Aceptar lo que es y replantearnos la validez de lo que sabemos, interpretamos o conocemos, requiere abrir la mente y enfrentar el miedo a no tener el control sobre la razón absoluta.
Crecemos con la convicción de que lo que es normal para mí es naturalmente normal para todos, que resignarnos tiene el mismo valor que aceptar nuestro destino sin resistencia.
Nada más lejano a la realidad... lo que es normal no siempre, ni para todos, es natural. Lo natural es lo que surge sin condicionamientos racionales, lo normal es lo que a base de repeticiones dejamos de cuestionar, integrándolo a nuestra definición personal.
Resignarnos a la forma en que la vida se nos presenta es asumirse víctima de la situación, nos lleva a la renuncia de autonomía y aspiración al cambio. Aceptar, contrariamente a la resignación, va más allá de un gesto de valor y honestidad, implica observar la vida sin juicio, comprender que lo que me agrada o me molesta, es la conclusión que me lleva ciegamente a creer en el bien y el mal, lo correcto o incorrecto; cuando aceptó sin juicio, puedo ver que lo que rechazo es mi creencia sobre lo que es, y no la experiencia misma.
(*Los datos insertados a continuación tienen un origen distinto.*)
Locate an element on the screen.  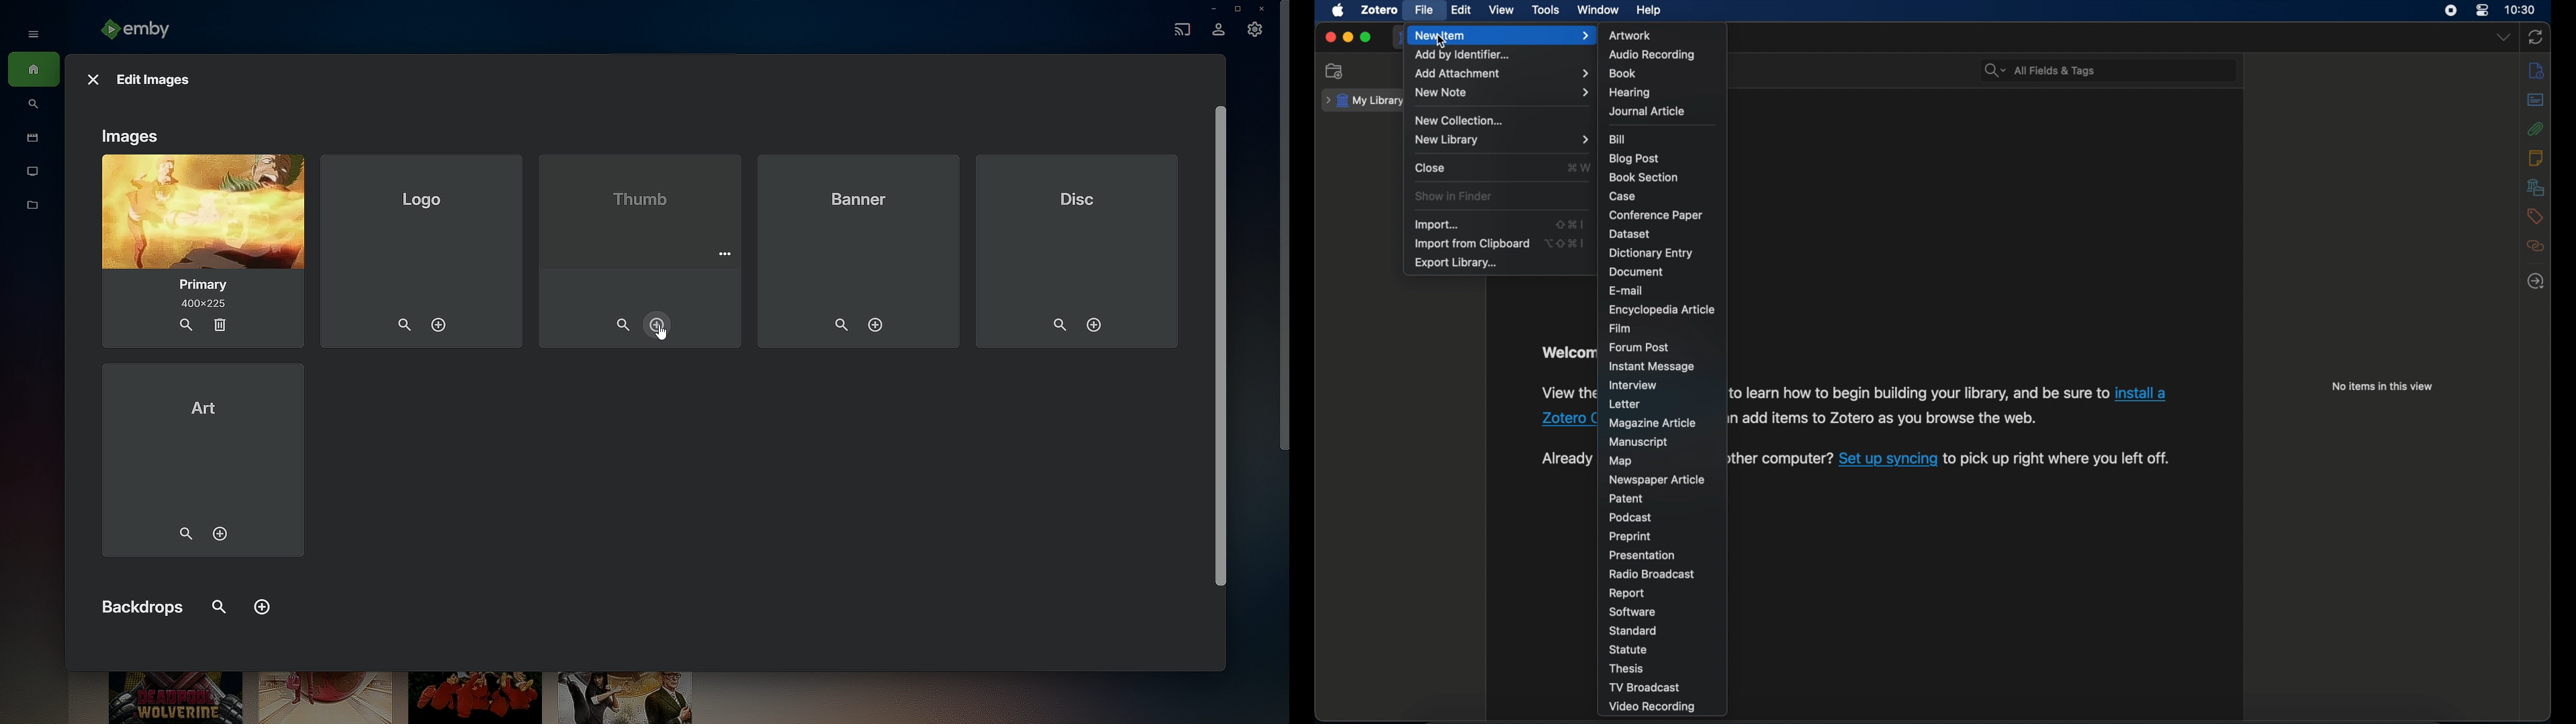
locate is located at coordinates (2537, 282).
Aceptar significa abrazar mis emociones, por el simple hecho de que son mías, defender mis pensamientos porque son el resultado de la vida que conozco, y lo más importante aceptar es hacer una honesta invitación a una nueva y mejor forma de pararse en la vida, tomando como referencia mi visión clara de lo que puedo aspirar cuando genero un cambio personal. Nadie cambia si no encuentra un beneficio en el cambio.
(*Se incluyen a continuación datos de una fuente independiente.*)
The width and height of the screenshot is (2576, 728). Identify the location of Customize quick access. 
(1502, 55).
Aceptar aligera la carga del deber ser y ayuda a concebir un nuevo punto de partida desde el punto donde estoy, sin pretensiones ni manipulación, solo yo, mi realidad y mis mejores intenciones de hacer lo mejor que pueda.
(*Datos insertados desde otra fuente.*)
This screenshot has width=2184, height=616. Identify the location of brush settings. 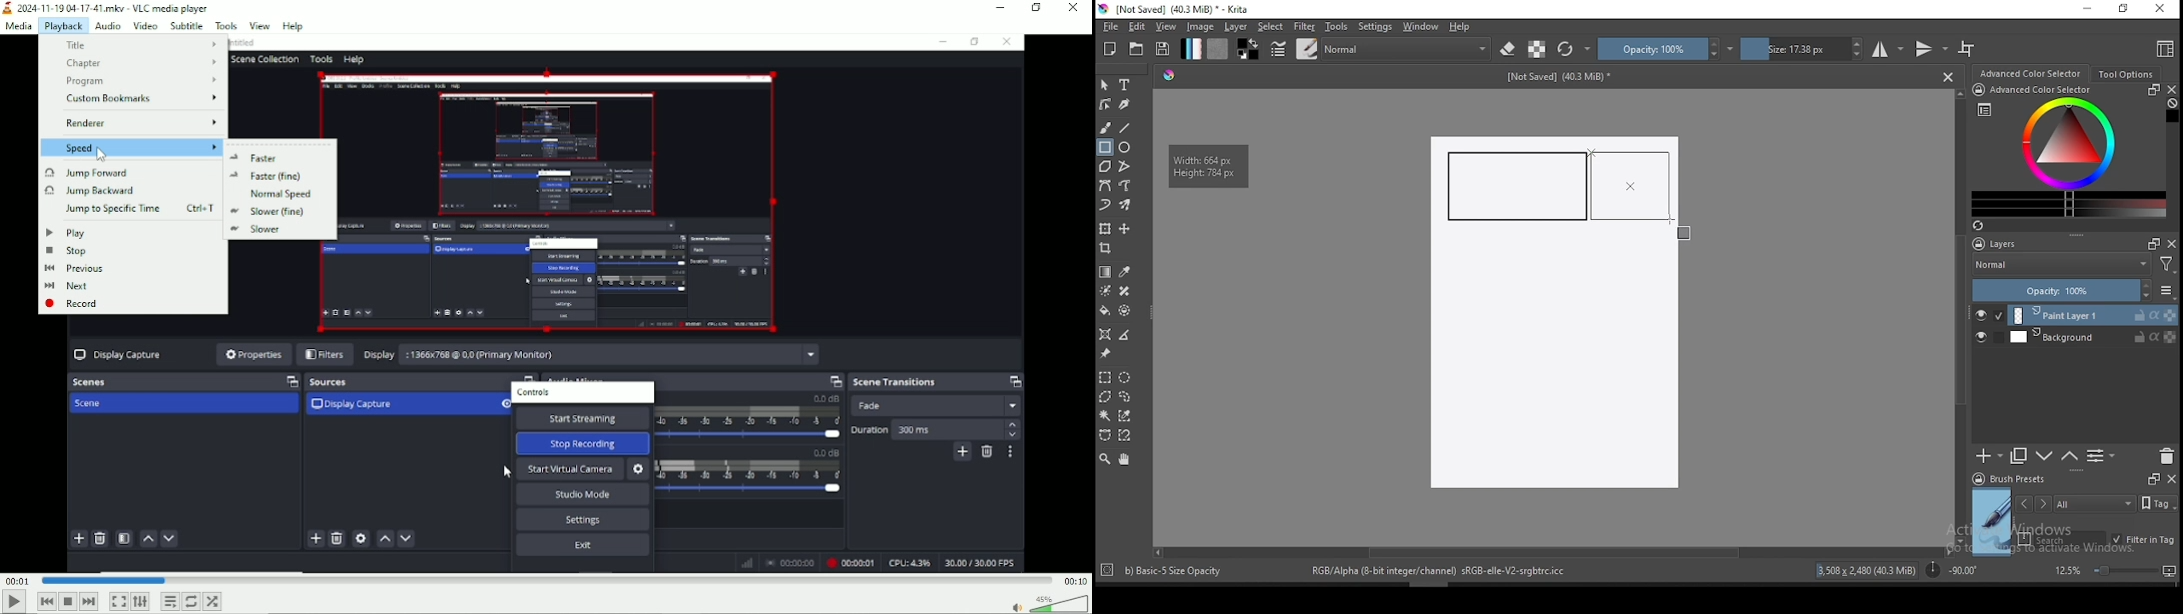
(1277, 49).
En este momento los recursos que conozco son los que puedo manejar, conocer mi historia, el entorno en el que crecí, mi condición en el momento de tomar decisiones, me impulsa a comprender que nada pudo ser diferente, todo es una consecución lógica y sistemática de lo que fue y de lo que es. Cuando aceptamos lo que es y lo que hay, y dejamos a un lado lo que nos gustaría que fuera y hubiera, puedo generar el cambio que necesito o en el mejor de los casos continuar en mi buen camino, si lo que encuentro me complace. Si te gusta mantenlo, si no, cámbialo, si no te agrada y lo mantienes, acepta que solo tú eres responsable de tu condición actual.

Aceptar que tengo posibilidades ilimitadas e inexploradas, me abre con gratitud mi potencial interior, mi responsabilidad me da poder. Aceptar lo que es, es el primer paso en la ruta correcta, la medida exacta y la calibración precisa, es vivir sin resistencia ni autoengaño, es decir sí porque he renunciado al ego.